I don't believe a second, compatible implementation of Bitcoin will ever be a good idea. So much of the design depends on all nodes getting exactly identical results in lockstep that a second implementation would be a menace to the network. The MIT license is compatible with all other licenses and commercial uses, so there is no need to rewrite it from a licensing standpoint.
3. core is not retaining consensus rules.. 4mb blockweight is a total different rule than maxblocksize.. but again by disabling consensus(consent) they are changing rules without needing consent.
Again: Please point to the consensus rules being broken by Segwit. You can't, because there are none. Maxblocksize is a consensus rule. It is not broken by Segwit. Segregating the witness data doesn't affect validity. It's really quite a clever way to optimize transactions size while permitting features which require non-malleability.
4. the road map belongs to core, the segwit code is a core feature and core are avoiding accepting hard fork code so much they are throwing devs out of the core group
Anyone is free to contribute to Core. Anyone is also free to develop other clients. Being a small, vocal minority should not enable someone to steamroll the rest of the project contributors into merging code they disagree with. You have no authority to say what Core should or should not do. You are free to contribute to other projects. Go ahead.
You can blame the lack of convincing arguments by fork proponents for the lack of support to fork. You could also probably blame Ethereum, which has likely scared much of the community away from the risks of hard forks.
the REKT and fake doomsdays stories to sway people started way before ethereum
Indeed, anti-fork sentiment existed long before the Ethereum network split. But the failed hard fork scared a lot of people into recognizing that Core's position has been reasonable and thoughtful, while the Ethereum Foundation has clearly been reckless and disdainful towards their userbase and custodians.
"Consensual [hard] fork" is a strange term. Consent flows from users opting into a network. Anyone is free to opt out of the Bitcoin network and consent to a new hard fork. But that doesn't imply at all that all users of the Bitcoin network consent to a hard fork. Knowing that every user consents is not possible in any way, shape or form -- and even if it were, we could only know after the fork had occurred, after which users actually migrate and affirmatively consent to the hard fork's new rules.

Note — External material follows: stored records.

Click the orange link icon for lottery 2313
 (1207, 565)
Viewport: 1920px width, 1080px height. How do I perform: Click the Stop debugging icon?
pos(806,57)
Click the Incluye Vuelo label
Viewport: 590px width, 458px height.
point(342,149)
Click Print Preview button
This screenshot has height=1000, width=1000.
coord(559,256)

see there you go again "opt out of bitcoin network".. more subtly propaganda that if its not the core way then its not bitcoin..
yet core are changing the rules without needing users consent for the new direction core want to go.
No, it's not propaganda at all. You either fundamentally misunderstand what a hard fork entails, or you yourself are attempting to spread lies to further your agenda.
Are you suggesting that the Bitcoin network doesn't exist? Because if the Bitcoin network exists, a hard fork of Bitcoin's consensus protocol will create an additional network that is incompatible with Bitcoin. It's curious that you don't deny this, yet you continue to try to deceive people into thinking that a hard fork is merely a software change that is compatible with Bitcoin. It is not. It splits the network into 2 or more incompatible networks.
Core has no obligation to attempt to break the consensus rules. I don't know where you get the impression that they do. Anyone is free to fork Core's code and try to convince the community to join them. However, I urge everyone to oppose any fork that attempts to leverage miners against users. That raises serious ethical concerns about whether migrating users actually consent, or whether they felt forced by colluding miners (who have an apparent monopoly on hash rate and thus, confirmations for transactions).
"anyone is free to fork cores code"
hmm there you go again. subtle propaganda saying bitcoin is core and core is bitcoin, meaning anything not core, is not bitcoin.. seems you actually want core to be king and own bitcoin and make decisions without users consent, and you want anyone revolting away from your ideology to be classed as a alternative network/coin.
I didn't say "Bitcoin is Core and Core is Bitcoin." But it's the reference implementation. Why do you think XT, Classic and Unlimited are all forks of Core? What else would you expect people to fork, if not Core's repository? Feel free to code a new implementation from scratch, if you'd prefer.
but here is the thing that will trip you up..
orphans are the mechanism.. and orphans happen daily. meaning bitcoin is suppose to change but only in a direction the majority agree on.
so a true consensual fork is the same as the daily orphans.. the chain CONTINUES in the direction of the majority..
"Orphans" refer to valid blocks that don't have a known parent in the longest block chain. They don't refer to invalid blocks that aren't part of the Bitcoin network.
Also, you're only addressing processing power (miners). You're not addressing users at all. What gives miners power over the software that users decide to run? Nothing.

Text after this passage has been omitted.